Burundi'de bir nesil tehlike altında büyüyor

  • 09:05 18 Kasım 2024
  • Dünya
 
Derya Ceylan
 
HABER MERKEZİ - Burundi’de çocuklar, yoksulluk ve çatışmaların gölgesinde büyüyor. Yetersiz beslenme, cinsel şiddet ve insan kaçakçılığına karşı daha güçlü koruma mekanizmaları çağrısı yapılıyor.
 
20 Kasım Dünya Çocuk Hakları Günü, dünya genelinde çocukların temel haklarını savunmak ve bu alandaki farkındalığı artırmak için önemli bir fırsat sunuyor. Ancak Afrika kıtası, bu günün önemini en derinden hissettiren bölgelerden biri olmaya devam ediyor. Kıtada milyonlarca çocuk, yoksulluk, eğitime erişim eksikliği, çatışmalar ve sağlık hizmetlerinin yetersizliği gibi nedenlerle temel haklarından mahrum bırakılıyor. Çocuk yaşta çalıştırılma ve evlilikler, gıda güvensizliği ve silahlı çatışmalarda çocukların kullanılması gibi sorunlar, Afrika’daki çocukların yaşamlarını tehdit eden başlıca hak ihlalleri arasında yer alıyor.
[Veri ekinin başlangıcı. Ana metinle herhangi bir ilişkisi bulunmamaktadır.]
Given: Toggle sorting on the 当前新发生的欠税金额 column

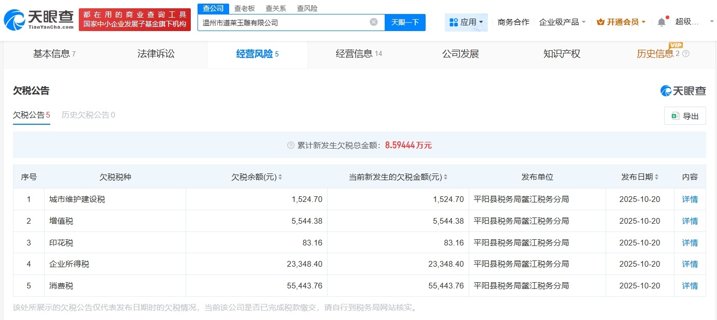Looking at the screenshot, I should point(445,177).
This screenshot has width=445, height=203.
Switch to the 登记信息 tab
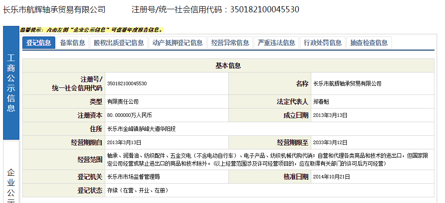[x=39, y=43]
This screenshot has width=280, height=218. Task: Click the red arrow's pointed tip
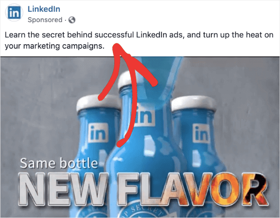pos(117,46)
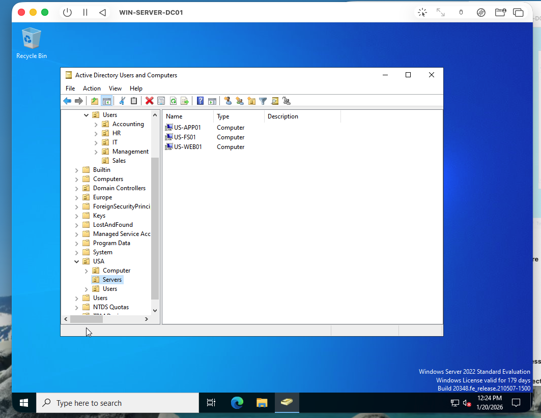Image resolution: width=541 pixels, height=418 pixels.
Task: Open File Explorer from the taskbar
Action: (262, 402)
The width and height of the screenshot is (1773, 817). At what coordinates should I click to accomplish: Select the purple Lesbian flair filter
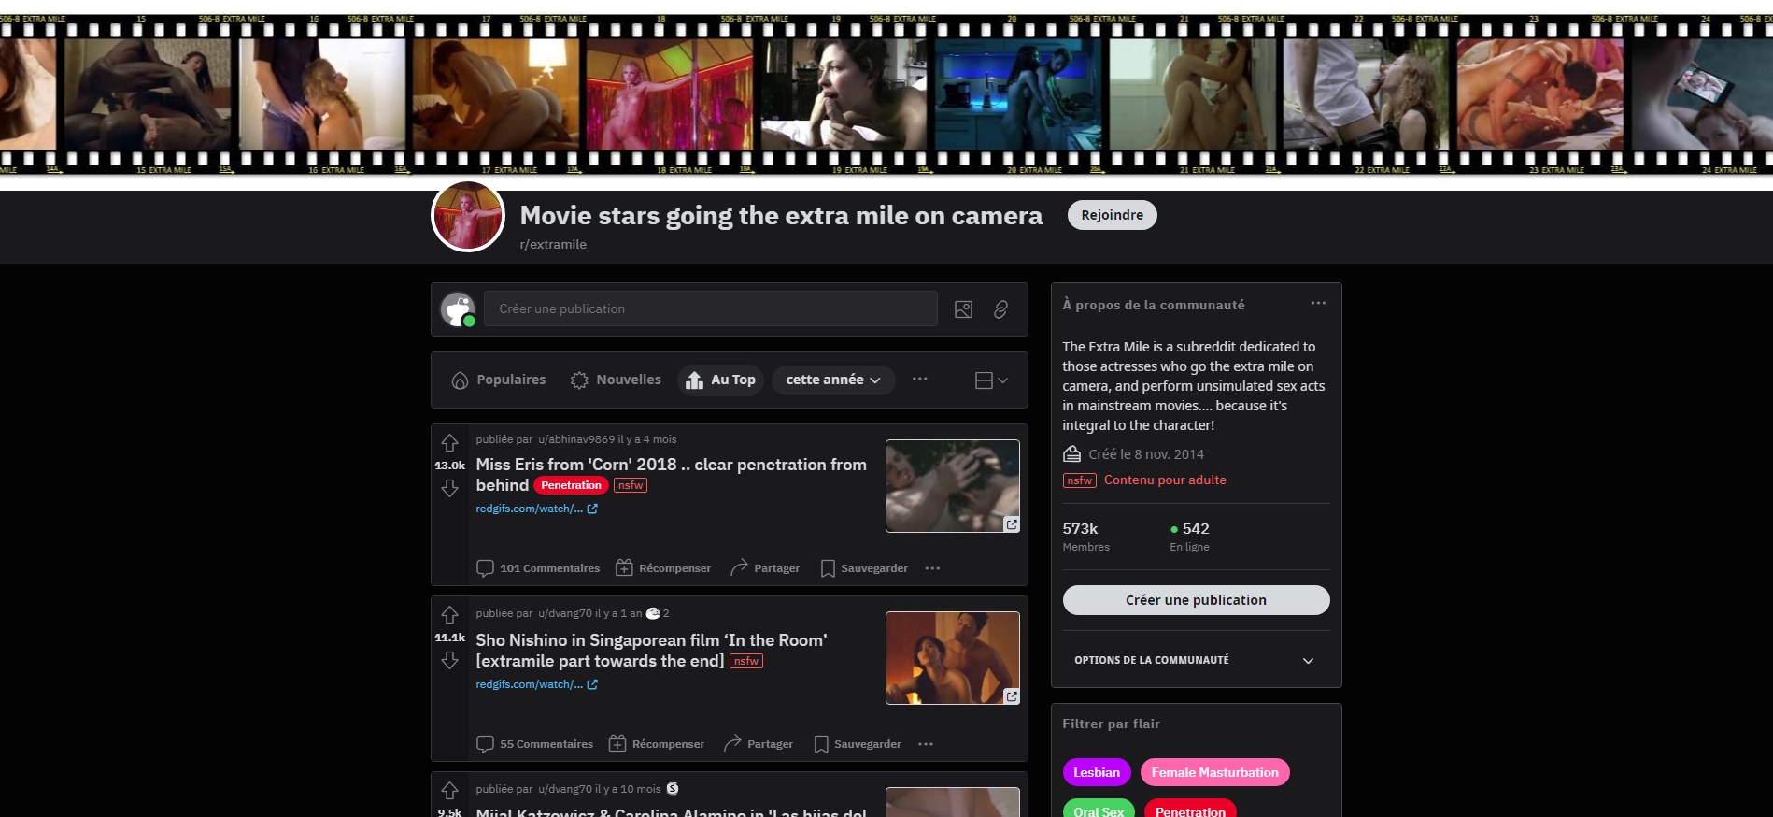(1096, 772)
Bu ihlaller yalnızca bireysel sorunlara yol açmakla kalmıyor, aynı zamanda nesiller boyunca süren bir yoksulluk ve istikrarsızlık döngüsünü de derinleştiriyor.
 
İhlallerin yaşandığı yerlerde büyüyorlar
 
Bu karanlık tablonun en kötü şekilde gözlemlendiği ülkelerden biri Doğu Afrika’nın küçük ülkesi Burundi. Dünyanın en yoksul ülkeleri arasında yer alan Burundi’de çocuklar, hak ihlallerinin yoğun yaşandığı bir ortamda büyümek zorunda kalıyor. UNICEF’in 2023 raporuna göre, ülkedeki çocukların yüzde 55’i kronik yetersiz beslenme ile mücadele ediyor. Bu oran, Sahra Altı Afrika bölgesindeki yüzde 30’luk ortalamayı neredeyse ikiye katlıyor ve çocukların fiziksel ve zihinsel gelişimlerini kalıcı olarak etkiliyor.
 
Eğitim hakkı da tehdit altında. İlköğretimin ücretsiz ve zorunlu olmasına rağmen, UNESCO’nun 2022 verilerine göre ortaöğretimde okullaşma oranı sadece yüzde 25. Okul kıyafetleri, ulaşım ve materyal eksiklikleri gibi dolaylı maliyetler, ailelerin çocuklarını okula göndermesini zorlaştırıyor. Özellikle kız çocuklarının evlendirilmesi ve toplumsal cinsiyet eşitsizliği nedeniyle eğitim haklarından daha sık mahrum kalıyor. UNICEF’in tahminlerine göre, Burundi’de 18 yaş altındaki çocukların yüzde 40’ı evlendiriliyor. Bu durum, kız çocuklarının eğitimden kopmasına, sağlık risklerine ve toplumsal yoksulluk döngüsüne neden oluyor.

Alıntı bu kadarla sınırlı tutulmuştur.